Further, is there any way to calculate the kinda hit that your normal metabolism would take after that much alcohol?
My average for a big night (which seems to be every weekend lately... Especially with no school) is around 7 beers, and my drink of choice is a Canadian beer, James Ready 5.5 (Though I always start with something like a cider, or Innis and Gunn, or something really tasty. Sapporo maybe, that kinda stuff)
 
i think it depends on the person, what kind of metabolic effects it will have on the body. Im not sure about the answer to ur question about the alcohol staying in ur system the next day and the caloric consumption>

as far as ur drinkin, 7 beers a week ruffly? that aint bad at all , i would barely worry about it. Just keep around 1000 empty calories , to compensate, and u should be fine.

:)
 
Great topic as I think this is on a lot of people's minds given the summer time. I know it's something I think about on a weekly basis (more than once) :)

You can also try drinking a mix of Vodka & Club. I recently read that the fermentation process for drinks like vodka, gin, whiskey cause it to have virtually no sugar or carbs and only 100 calories per 3.5 oz shot. Mix this with club soda (as noted before) or a diet soda and a lime or lemon wedge which doesn't really add anything. Tonic water tends to have about as much calories as a soda (lots of sugar).

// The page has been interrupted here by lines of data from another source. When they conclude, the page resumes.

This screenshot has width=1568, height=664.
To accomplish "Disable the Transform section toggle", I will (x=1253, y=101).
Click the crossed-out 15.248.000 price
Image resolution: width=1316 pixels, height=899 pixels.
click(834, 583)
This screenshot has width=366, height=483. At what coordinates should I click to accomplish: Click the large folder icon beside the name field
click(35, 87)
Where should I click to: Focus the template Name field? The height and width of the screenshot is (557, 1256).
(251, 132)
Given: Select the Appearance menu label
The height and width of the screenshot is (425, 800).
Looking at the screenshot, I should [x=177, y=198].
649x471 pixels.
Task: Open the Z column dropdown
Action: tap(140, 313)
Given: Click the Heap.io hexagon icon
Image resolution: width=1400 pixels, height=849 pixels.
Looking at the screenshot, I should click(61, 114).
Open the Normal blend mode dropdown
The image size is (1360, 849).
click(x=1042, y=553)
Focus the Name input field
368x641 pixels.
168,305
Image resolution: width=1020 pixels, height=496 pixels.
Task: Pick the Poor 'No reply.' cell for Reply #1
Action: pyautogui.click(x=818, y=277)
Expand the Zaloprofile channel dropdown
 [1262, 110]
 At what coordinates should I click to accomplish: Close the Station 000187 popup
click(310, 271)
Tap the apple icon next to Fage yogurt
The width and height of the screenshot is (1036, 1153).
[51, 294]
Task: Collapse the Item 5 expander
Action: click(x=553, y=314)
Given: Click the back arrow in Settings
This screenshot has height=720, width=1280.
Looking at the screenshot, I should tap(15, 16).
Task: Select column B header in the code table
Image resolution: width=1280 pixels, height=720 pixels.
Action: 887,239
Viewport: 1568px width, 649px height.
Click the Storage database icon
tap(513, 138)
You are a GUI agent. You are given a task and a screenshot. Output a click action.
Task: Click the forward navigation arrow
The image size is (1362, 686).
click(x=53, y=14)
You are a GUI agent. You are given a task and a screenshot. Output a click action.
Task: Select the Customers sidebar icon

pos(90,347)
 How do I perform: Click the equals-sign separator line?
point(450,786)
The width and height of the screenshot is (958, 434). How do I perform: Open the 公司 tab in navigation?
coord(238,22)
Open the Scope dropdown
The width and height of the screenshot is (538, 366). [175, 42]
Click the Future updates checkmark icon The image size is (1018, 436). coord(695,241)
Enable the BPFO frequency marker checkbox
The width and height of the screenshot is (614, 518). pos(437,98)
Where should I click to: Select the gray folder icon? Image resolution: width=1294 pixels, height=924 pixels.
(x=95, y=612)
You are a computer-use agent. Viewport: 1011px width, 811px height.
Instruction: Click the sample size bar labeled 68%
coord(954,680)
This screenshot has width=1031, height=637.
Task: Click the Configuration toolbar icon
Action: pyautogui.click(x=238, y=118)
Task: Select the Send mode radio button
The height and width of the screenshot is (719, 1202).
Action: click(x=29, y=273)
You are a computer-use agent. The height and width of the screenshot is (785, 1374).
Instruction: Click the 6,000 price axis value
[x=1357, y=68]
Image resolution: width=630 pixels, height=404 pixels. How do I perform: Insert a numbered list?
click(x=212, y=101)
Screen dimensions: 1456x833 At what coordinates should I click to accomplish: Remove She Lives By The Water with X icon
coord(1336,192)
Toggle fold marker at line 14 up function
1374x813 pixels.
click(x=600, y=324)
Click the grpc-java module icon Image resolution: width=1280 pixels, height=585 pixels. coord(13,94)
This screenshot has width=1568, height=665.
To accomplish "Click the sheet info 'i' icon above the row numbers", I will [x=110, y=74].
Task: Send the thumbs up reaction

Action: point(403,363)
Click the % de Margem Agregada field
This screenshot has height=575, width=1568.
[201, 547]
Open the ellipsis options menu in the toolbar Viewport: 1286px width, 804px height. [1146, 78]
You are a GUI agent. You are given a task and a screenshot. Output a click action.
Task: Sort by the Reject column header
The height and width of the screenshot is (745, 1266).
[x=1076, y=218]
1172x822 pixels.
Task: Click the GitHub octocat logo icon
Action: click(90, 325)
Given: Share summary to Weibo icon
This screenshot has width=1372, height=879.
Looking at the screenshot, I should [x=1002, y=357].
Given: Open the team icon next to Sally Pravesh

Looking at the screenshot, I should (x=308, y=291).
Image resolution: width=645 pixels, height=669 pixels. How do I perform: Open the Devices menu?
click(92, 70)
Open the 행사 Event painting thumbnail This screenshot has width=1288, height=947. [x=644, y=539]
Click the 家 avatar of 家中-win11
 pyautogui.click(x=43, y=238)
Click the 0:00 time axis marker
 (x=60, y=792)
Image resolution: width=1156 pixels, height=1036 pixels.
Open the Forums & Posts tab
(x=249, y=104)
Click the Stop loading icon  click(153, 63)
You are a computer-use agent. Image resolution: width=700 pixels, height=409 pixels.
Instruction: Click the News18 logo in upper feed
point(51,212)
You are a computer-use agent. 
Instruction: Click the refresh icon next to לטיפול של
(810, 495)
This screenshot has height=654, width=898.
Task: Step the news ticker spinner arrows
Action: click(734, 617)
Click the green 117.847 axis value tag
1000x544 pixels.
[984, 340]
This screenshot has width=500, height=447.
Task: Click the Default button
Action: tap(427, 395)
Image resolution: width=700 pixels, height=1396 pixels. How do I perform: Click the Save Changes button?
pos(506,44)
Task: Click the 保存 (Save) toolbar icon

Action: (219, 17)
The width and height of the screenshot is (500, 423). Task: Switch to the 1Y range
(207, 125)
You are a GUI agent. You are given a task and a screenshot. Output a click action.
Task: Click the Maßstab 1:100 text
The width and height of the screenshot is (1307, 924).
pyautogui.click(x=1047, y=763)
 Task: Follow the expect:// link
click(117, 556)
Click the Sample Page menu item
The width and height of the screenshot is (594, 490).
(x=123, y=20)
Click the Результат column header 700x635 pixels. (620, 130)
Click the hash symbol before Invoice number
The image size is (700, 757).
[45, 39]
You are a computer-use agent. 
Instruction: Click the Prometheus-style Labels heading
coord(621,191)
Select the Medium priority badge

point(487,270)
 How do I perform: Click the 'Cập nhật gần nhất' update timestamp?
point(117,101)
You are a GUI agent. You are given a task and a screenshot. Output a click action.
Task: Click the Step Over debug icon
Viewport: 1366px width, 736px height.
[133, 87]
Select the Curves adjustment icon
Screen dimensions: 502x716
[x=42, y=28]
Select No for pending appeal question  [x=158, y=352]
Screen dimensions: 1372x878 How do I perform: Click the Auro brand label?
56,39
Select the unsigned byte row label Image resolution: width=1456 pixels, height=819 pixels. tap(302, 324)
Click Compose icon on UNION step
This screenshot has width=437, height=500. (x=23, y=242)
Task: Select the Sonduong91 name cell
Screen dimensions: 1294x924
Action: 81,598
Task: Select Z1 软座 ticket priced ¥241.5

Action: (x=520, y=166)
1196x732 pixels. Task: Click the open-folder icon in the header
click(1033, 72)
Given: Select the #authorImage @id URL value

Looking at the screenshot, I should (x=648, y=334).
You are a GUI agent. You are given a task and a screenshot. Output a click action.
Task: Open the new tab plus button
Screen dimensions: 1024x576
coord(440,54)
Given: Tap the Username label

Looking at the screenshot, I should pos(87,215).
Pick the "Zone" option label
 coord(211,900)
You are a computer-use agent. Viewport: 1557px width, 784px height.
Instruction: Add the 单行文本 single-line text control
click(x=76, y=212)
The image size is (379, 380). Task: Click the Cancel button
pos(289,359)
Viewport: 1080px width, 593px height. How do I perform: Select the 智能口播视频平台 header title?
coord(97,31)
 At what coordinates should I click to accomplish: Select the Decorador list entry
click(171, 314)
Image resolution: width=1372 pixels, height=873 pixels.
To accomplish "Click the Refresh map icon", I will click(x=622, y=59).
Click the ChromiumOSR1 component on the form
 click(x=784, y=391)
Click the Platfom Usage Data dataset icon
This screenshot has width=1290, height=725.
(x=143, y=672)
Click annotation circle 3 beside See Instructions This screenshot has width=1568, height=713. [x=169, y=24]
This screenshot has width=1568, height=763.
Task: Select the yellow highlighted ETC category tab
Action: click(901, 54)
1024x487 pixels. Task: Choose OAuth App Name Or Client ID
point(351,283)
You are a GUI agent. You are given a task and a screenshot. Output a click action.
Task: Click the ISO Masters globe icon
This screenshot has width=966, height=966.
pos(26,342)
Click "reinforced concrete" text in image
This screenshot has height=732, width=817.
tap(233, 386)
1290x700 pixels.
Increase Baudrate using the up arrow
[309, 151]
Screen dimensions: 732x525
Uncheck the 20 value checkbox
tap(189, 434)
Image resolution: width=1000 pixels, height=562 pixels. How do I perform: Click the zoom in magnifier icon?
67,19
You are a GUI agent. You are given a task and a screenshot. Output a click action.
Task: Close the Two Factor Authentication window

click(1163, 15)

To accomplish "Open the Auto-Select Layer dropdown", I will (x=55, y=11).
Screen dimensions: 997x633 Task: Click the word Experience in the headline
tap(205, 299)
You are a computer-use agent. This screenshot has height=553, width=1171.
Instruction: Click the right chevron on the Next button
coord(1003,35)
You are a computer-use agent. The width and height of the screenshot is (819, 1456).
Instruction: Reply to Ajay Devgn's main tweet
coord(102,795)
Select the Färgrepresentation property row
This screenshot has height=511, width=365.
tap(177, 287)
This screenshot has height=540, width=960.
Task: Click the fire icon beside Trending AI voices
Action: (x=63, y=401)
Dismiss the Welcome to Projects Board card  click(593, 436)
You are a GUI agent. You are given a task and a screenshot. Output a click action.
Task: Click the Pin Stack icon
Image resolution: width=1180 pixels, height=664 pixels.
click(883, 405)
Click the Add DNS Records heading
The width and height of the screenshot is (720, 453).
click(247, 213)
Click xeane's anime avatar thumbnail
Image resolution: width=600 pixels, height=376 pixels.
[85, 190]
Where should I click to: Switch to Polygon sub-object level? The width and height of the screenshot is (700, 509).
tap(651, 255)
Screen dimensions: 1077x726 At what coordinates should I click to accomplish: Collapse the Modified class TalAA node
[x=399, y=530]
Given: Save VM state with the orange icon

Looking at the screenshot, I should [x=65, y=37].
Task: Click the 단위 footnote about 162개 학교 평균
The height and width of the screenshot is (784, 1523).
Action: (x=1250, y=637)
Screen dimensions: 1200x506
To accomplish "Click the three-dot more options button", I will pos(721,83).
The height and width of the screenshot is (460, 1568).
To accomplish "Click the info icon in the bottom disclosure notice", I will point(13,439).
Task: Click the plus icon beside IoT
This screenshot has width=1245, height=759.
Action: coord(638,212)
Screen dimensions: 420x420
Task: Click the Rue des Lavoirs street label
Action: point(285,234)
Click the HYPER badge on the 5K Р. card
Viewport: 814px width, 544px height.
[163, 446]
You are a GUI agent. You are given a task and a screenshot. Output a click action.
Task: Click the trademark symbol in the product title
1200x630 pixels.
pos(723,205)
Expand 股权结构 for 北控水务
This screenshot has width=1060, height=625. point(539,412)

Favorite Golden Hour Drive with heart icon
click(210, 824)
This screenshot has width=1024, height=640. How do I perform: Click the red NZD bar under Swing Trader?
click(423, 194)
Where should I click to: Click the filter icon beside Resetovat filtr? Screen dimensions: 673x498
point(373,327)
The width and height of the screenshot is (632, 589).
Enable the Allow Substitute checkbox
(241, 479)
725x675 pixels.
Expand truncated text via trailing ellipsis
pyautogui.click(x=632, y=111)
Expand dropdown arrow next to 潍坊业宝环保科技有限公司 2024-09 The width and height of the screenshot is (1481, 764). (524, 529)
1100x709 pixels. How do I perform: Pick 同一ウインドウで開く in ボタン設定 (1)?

If I can find the article where I read this, I will post it up here for reference.
 
I was reading an article in Men's Health, and they had a section on this. It recommend light beer instead of the regular. The lowest cal was like 100 something, but I forgot the name of the beer. Try finding the article around and I think you can enjoy your night out and not feel bad about the amount you drink.
 
maybe find a spirit you enjoy and stick to that. maybe say southern on the rocks or something, and because its stronger than beer, you can drink it slowly, therefore drinking less by nights end. unless of course you're just drinking to get plastered, cause that would need to change. drink to enjoy=] or drink and have a healthy meal aswell, balance..
 
I hate spirits though, and lite beers are generally pretty gross.
Ah well, I'll just stick with James Ready 5.5 for now, and just drink in moderation.
Gotta get some more cardio going though.
 
I was reading an article in Men's Health, and they had a section on this. It recommend light beer instead of the regular. The lowest cal was like 100 something, but I forgot the name of the beer. Try finding the article around and I think you can enjoy your night out and not feel bad about the amount you drink.

Yeah, but if you're not going to drink real beer then what's the point?
 
best beer to drink nutritional wise is Miller Lite and Micholob ultra

Amstel Light is a tastier option in my opinion... couple more carbs though.

Amstel Light is: 95 calories, 5 carbs, 3.5% alcohol.
Miller Light is: 96 calories, 3 carbs, 4.5% alcohol
Michelob Ultra is: 95 calories, 3 carbs, 4.2% alcohol
 
Sup Andrew, Its Dane from the pcperforums a while back. Your into body building now?

Dunno who oyou're thinking, but I've never been on any PC forum. Sorry.


And do you guys know a place to get calorie counts for Canadian beers? Like Keiths, James Ready, and Amsterdam/KLB in particular.
 
Dunno who oyou're thinking, but I've never been on any PC forum. Sorry.


And do you guys know a place to get calorie counts for Canadian beers? Like Keiths, James Ready, and Amsterdam/KLB in particular.